When Multiple Identifiers Are Needed
This feature is designed for multi-source data integration scenarios where the same real-world entity exists in different source systems with different identifiers, and you need to preserve both:
| Scenario | Example |
|---|---|
| Multi-source integration | Same customer exists as CRM_ID: 12345 in Salesforce and LEGACY_ID: A789 in your legacy ERP - both IDs must remain queryable |
| M&A data consolidation | After acquiring a company, customer ACME_ID: 100 must coexist with your CORP_ID: 5000 for the same person |
| Composite business keys | Order line items identified by both order_id + line_number as a composite key from source |
When NOT to Use Multiple Identifiers
For most use cases, a single surrogate key is preferred:
- Customer lookup by email/phone - Use attributes with indexes, not multiple identifiers
- Alternative lookup keys - Model these as regular attributes, not identifiers
- Product SKU vs barcode - One should be the identifier, the other an attribute
Industry best practice: Data warehouses typically use surrogate keys rather than composite business keys. Multiple identifiers add complexity and are only justified when you must preserve source system identity relationships.

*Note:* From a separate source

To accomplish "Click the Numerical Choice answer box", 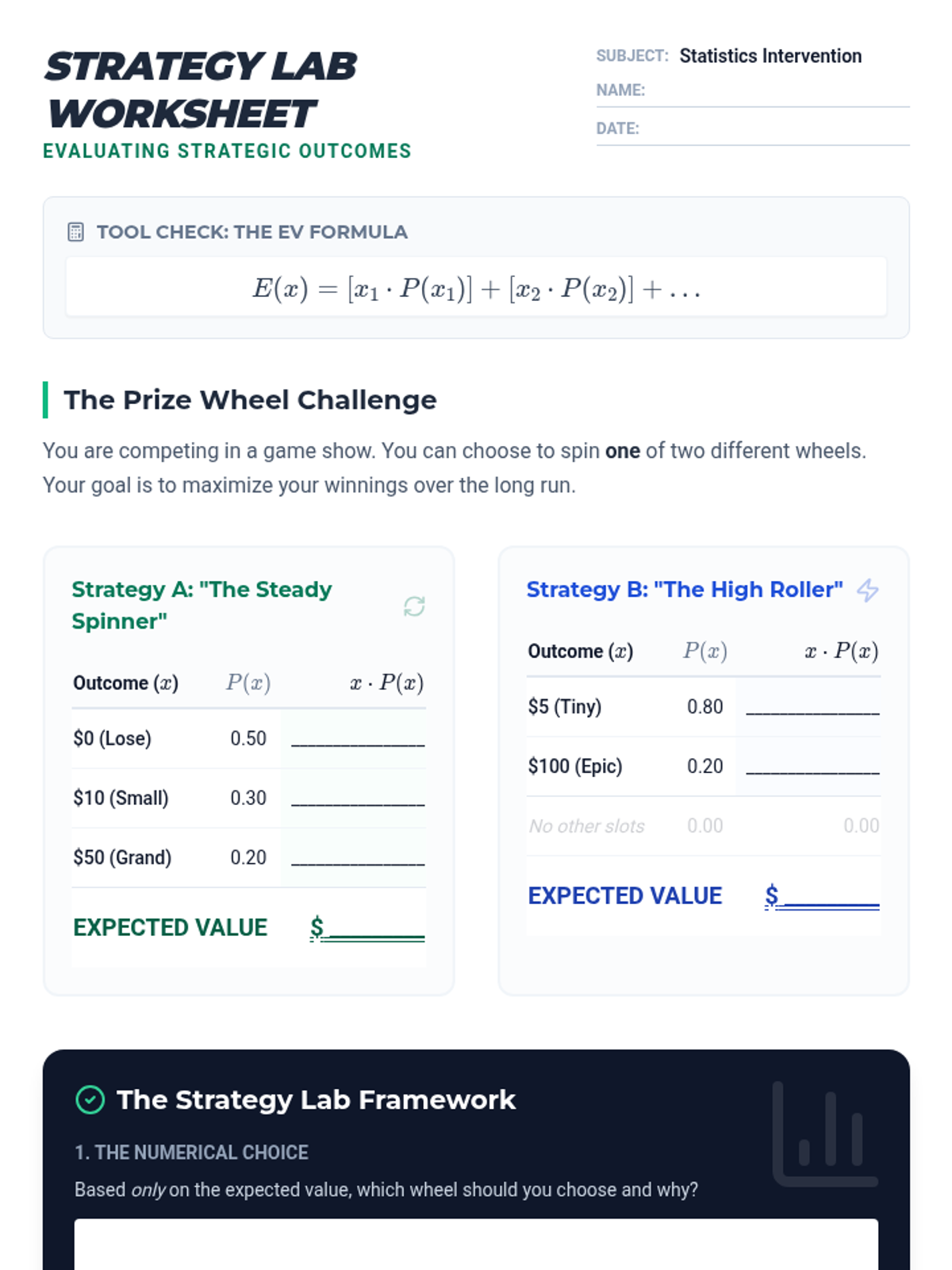I will pyautogui.click(x=476, y=1244).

Enabling Multiple Identifiers
Set allow_multiple_identifiers: true in your mapping group:
entity_id: CUSTOMER
mapping_groups:
- name: default_mapping_group
allow_multiple_identifiers: true # Enable multiple identifiers
tables:
# Source 1: CRM system
- connection: crm_db
table: crm.customers
primary_keys:
- crm_customer_id
ingestion_strategy: FULL
attributes:
- id: CUSTOMER_ID
transformation_expression: crm_customer_id
# Source 2: Legacy ERP (same customers, different IDs)
- connection: legacy_db
table: erp.customers
primary_keys:
- legacy_id
ingestion_strategy: FULL
attributes:
- id: CUSTOMER_ID
transformation_expression: legacy_idWarning: This setting is irreversible. Once you enable multiple identifiers for an entity and materialize the mapping, you cannot go back to single identifier mode. This is a permanent structural change to how the entity is stored.
Key Considerations
- Exhaust alternatives first - Can you solve this with a single identifier and additional attributes?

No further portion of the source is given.